[Dados de origem]
'''

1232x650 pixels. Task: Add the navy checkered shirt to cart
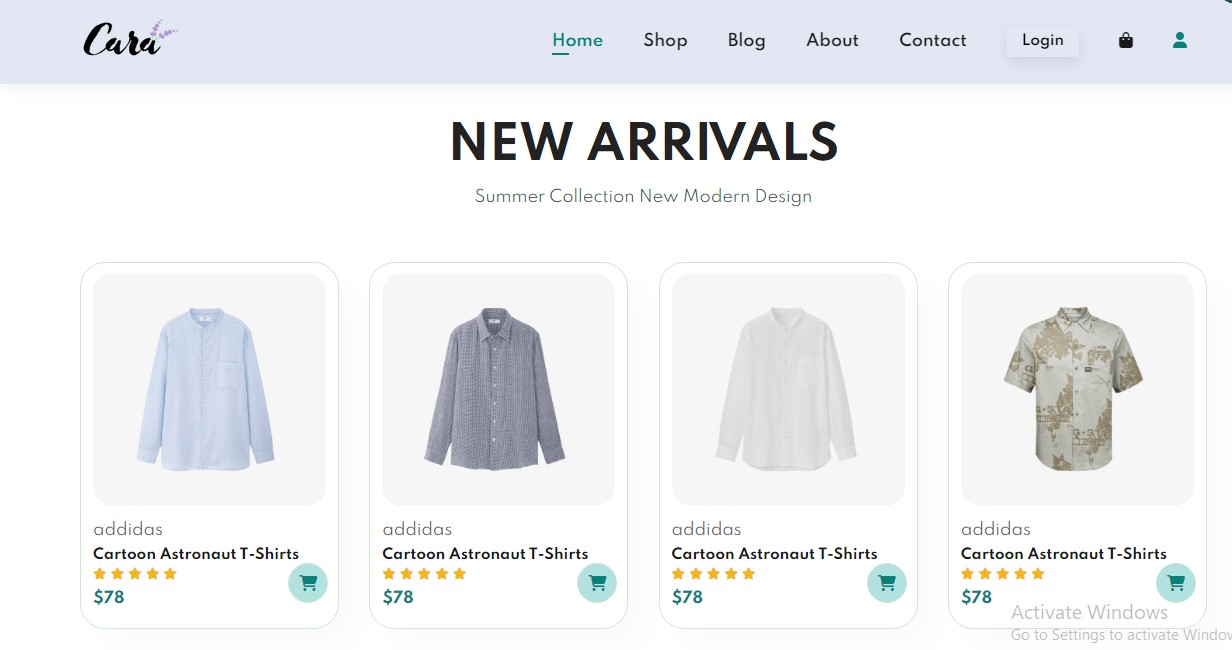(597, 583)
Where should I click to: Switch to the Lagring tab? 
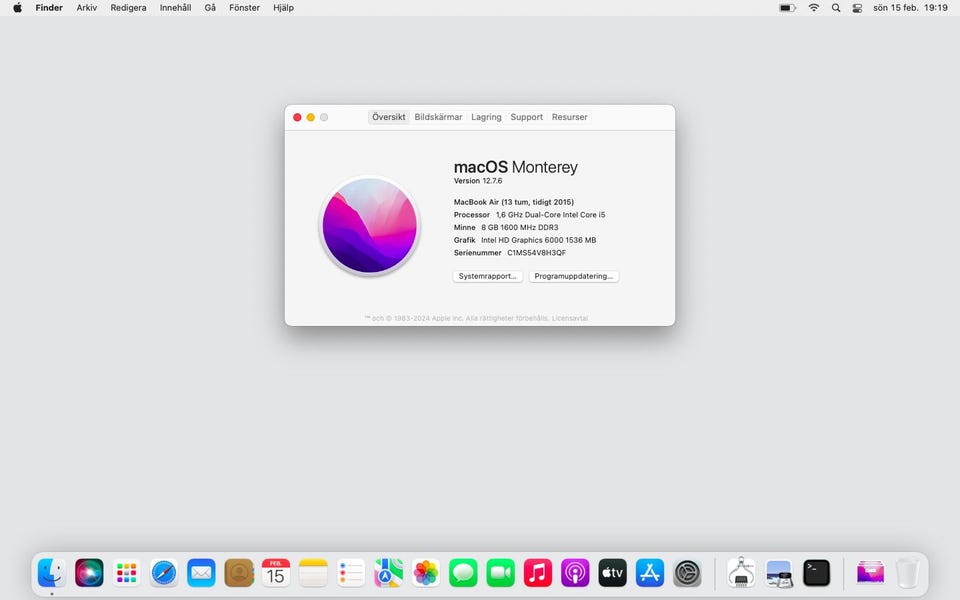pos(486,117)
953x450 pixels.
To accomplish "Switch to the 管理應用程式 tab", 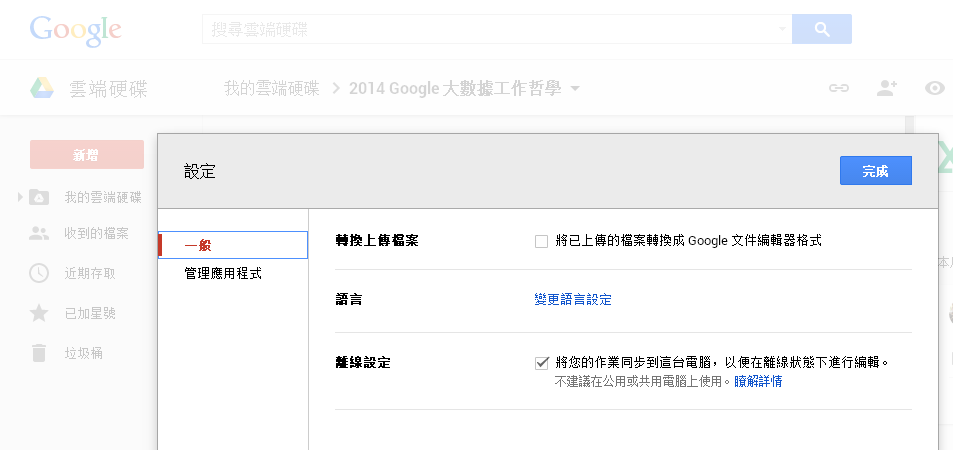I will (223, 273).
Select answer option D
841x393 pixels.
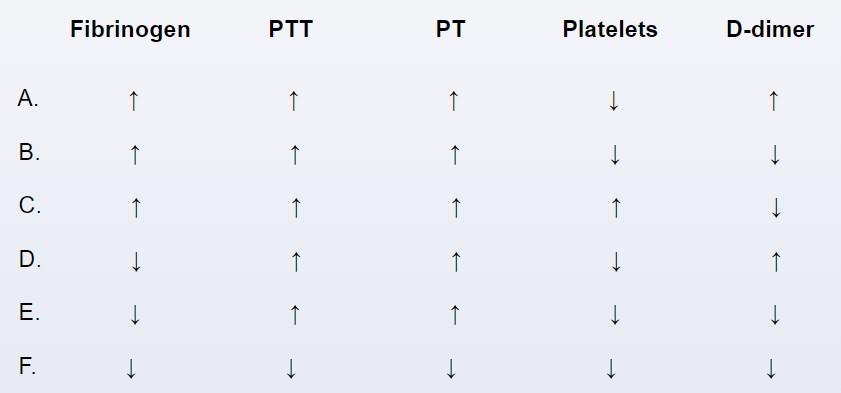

'''

## Instruções do exercício:
Informe quantas linhas das entradas contêm a palavra "pixels", respondendo somente com o número.

## Resposta escrita:
3